Government grants itself a monopoly of the supply of money: you know, the stuff that is used in every financial transaction, as in Global *Financial* Crisis? Now giving someone - anyone - a licence to print money predictably ends in exactly the kinds of negative unintended consequences that in fact happened: endless printing of money, falling value of each money unit, inflation, bubble in the area in which the new money enters the economy, diversion of capital from productive fields into malinvestments based on observed tendency of never-ending rise in value, attempts to hedge risk in the underlying disaster (aka derivatives bubble), inevitable collapse of the boom, bankruptcies, unemployment, etc.

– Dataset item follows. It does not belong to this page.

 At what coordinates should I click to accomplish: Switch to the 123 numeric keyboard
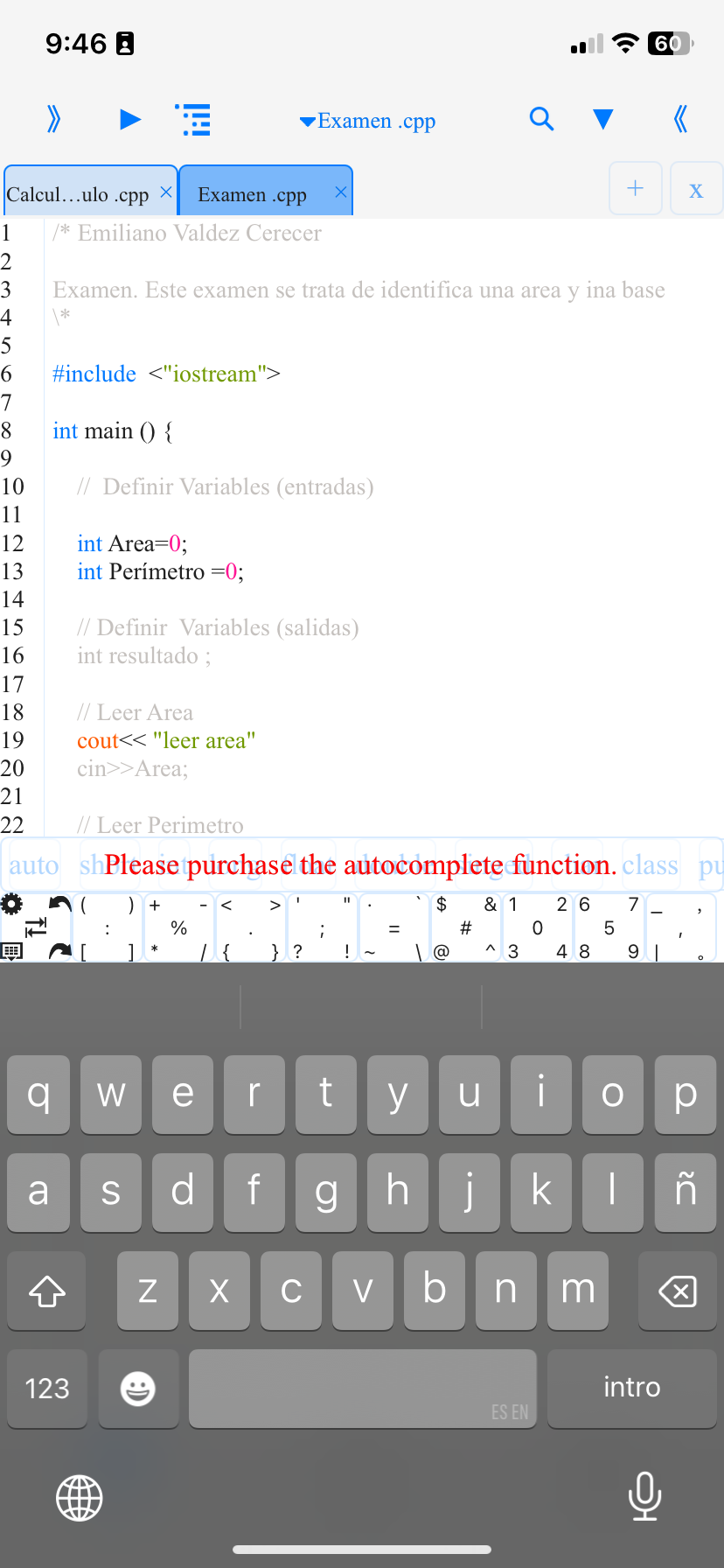47,1388
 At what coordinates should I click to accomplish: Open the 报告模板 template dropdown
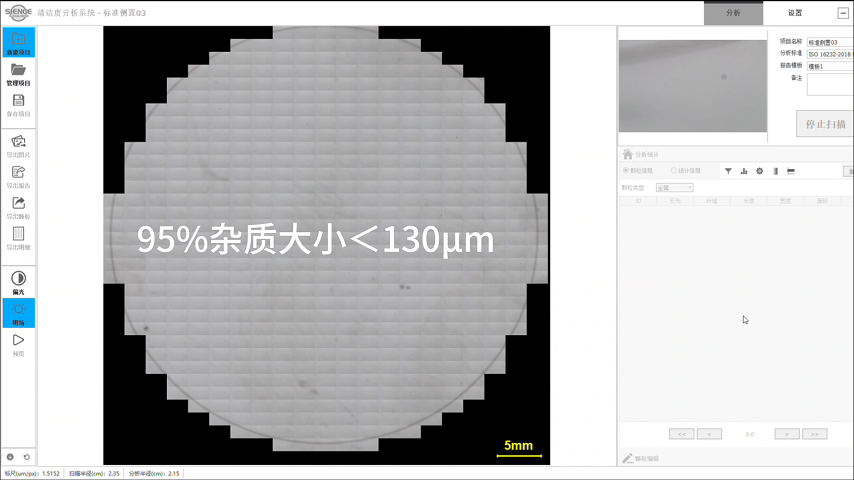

The circularity of the belief system is shown by the fact that many of the governmental interventions which are originally supposed to be solutions, are themselves later described as problems. For example, nairbe buys into the belief that we "need" government to take billions of dollars from ordinary people and pay it to big multi-national corporations to 'save our butts' (government as all-knowing benevolent saviour); but then defines this divisive behaviour as a problem in need of solution by - guess what - more government of course.

"The balance between government and private is the illusive prize we all are searching for, but being one eyed won't get us there."

That assumes that the problem is "out there" (government as perfect).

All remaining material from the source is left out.